# Fat Scorpion!



## Sdaji (Oct 22, 2009)

A friend's scorpion had babies, he gave me one and I've been raising it for a while, I think it has been a bit over a year now. It's a very fat little thing! I'm amazed how long they take to molt!


----------



## moosenoose (Oct 22, 2009)

Nice with a bit of soy I reckon


----------



## Sdaji (Oct 22, 2009)

moosenoose said:


> Nice with a bit of soy I reckon



I don't think I've tried them seasoned, but they are pretty yummy. The meat inside the legs, claws and metasoma ('tail') tastes like prawns. You can road or fry the whole things and they're pretty good. Fried in peanut oil might be okay. Soy might work too if it suits your palate, but I'd prefer chilli sauce if I was going to season them (imagine soy on prawns - not my cup of tea!)


----------



## dottyback (Oct 22, 2009)

awesome photo! am i correct it looks like it has eggs in belly?


----------



## Duke (Oct 22, 2009)

Nice one Sdaji.
Do you have any other shots of the enclosure you keep it in?


----------



## Sdaji (Oct 22, 2009)

Dottyback: No. I tell you what though, if I saw that picture without any context, I would also think it was gravid! It is actually only about 10% of adult size, I don't know what sex it is to be honest, but it is far too young and small to be mature. Incidentally, scorpions are very unusual and have live babies.

Duke: That's the one and only picture I have ever taken of that animal. Its enclosure is a very small, circular take away container, about 6cm across and 3cm high.


----------



## Duke (Oct 22, 2009)

Yeah that's the same that I have mine in.


----------



## ThatTyeGuy (Oct 22, 2009)

yeh thats a little fatty alright, are u feeding it more than once or twice a week...looks like its gonna pop, is it an elongatus??


----------



## Rox.n.Lix (Oct 22, 2009)

dottyback said:


> awesome photo! am i correct it looks like it has eggs in belly?



pretty sure thats just fat? i may stand corrected, but looks like when i used to have to dissect roaches at uni, they had fat globules like that (the yellow goop when you squish em) all attached through their GIT.


----------



## Cuddly_pony (Oct 22, 2009)

My goodness and I thought my cat was obese lol kidding
He/she is very cute tho


----------



## ChrisZhang (Oct 22, 2009)

what do you feed them?


----------



## Sdaji (Oct 22, 2009)

ThatTyeGuy said:


> yeh thats a little fatty alright, are u feeding it more than once or twice a week...looks like its gonna pop, is it an elongatus??



Good call! Yes, it's Urodacus elongatus. I feed it as much as it wants to eat (which might explain its physique! :lol: )

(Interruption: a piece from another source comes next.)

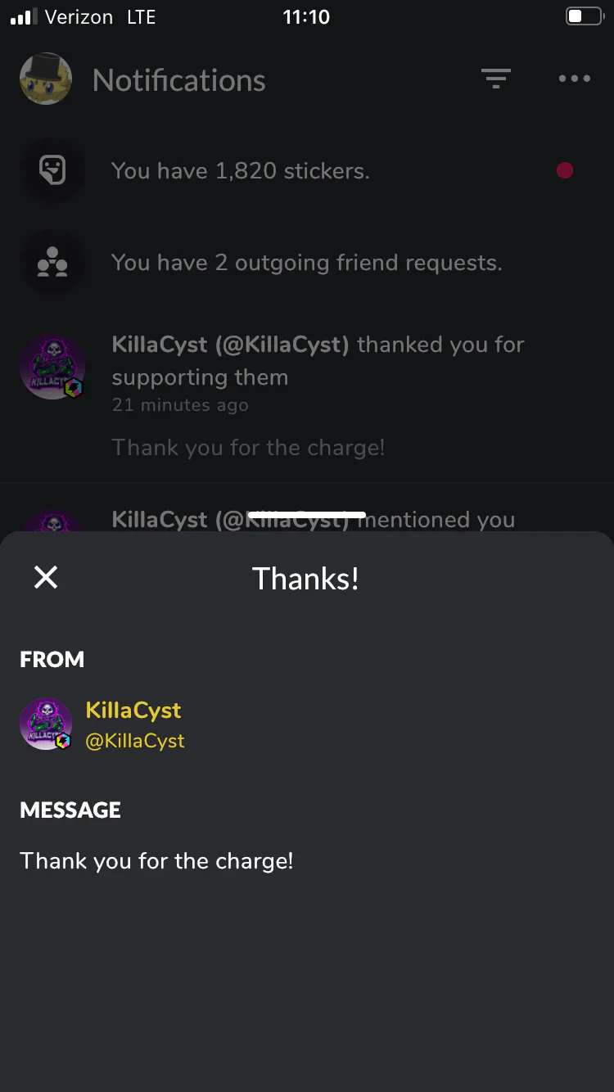Tap the stickers icon
The image size is (614, 1092).
click(52, 170)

Chris: I feed scorpions cockroaches. Yum!


----------



## ThatTyeGuy (Oct 22, 2009)

yeh i have 2 U. Novaehollindae and 7 Lychas M. Obscurus i try not to feed more than once a week


----------



## horsenz (Oct 22, 2009)

tastes like prawns hmmmm be nice with the chill sauce and a side dish of bbq rat i think


----------



## Sdaji (Oct 23, 2009)

horsenz said:


> tastes like prawns hmmmm be nice with the chill sauce and a side dish of bbq rat i think



Don't be ridiculous! No one would eat BBQ rat, especially not after a few beers in QLD!


----------



## Khagan (Oct 23, 2009)

Sdaji said:


> Chris: I feed scorpions cockroaches. Yum!

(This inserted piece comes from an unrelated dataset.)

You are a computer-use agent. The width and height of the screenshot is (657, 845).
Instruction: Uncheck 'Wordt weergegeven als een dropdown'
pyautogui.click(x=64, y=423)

You sure? Looks like you been feeding it big macs :lol:.


----------



## AUSGECKO (Oct 23, 2009)

Hi Sdaji,
It looks like its still at first instar, Im pretty sure they are suppose to molt into thier second instar only a couple of weeks after birth, Thats one wierd fat elongatus! :lol:


----------



## Sdaji (Oct 23, 2009)

Khagan said:


> You sure? Looks like you been feeding it big macs :lol:.



:lol:

Geck82: It's currently in third instar. When they're in first instar they are white (and very yummy!  ).


----------



## AUSGECKO (Oct 23, 2009)

Sdaji said:


> :lol:
> 
> Geck82: It's currently in third instar. When they're in first instar they are white (and very yummy!  ).


  That makes sense, Its just alot lighter in colour than what im used to seeing in elongatus, but i mostly deal with 5th and 6th instars.


----------



## Sdaji (Oct 23, 2009)

Yeah, the smaller instars are much lighter


----------



## azn4114 (Oct 23, 2009)

nice little elo...its about to shed aswell,one of my little ones just moulted into 3rd instar(i have heaps of scorpions)


----------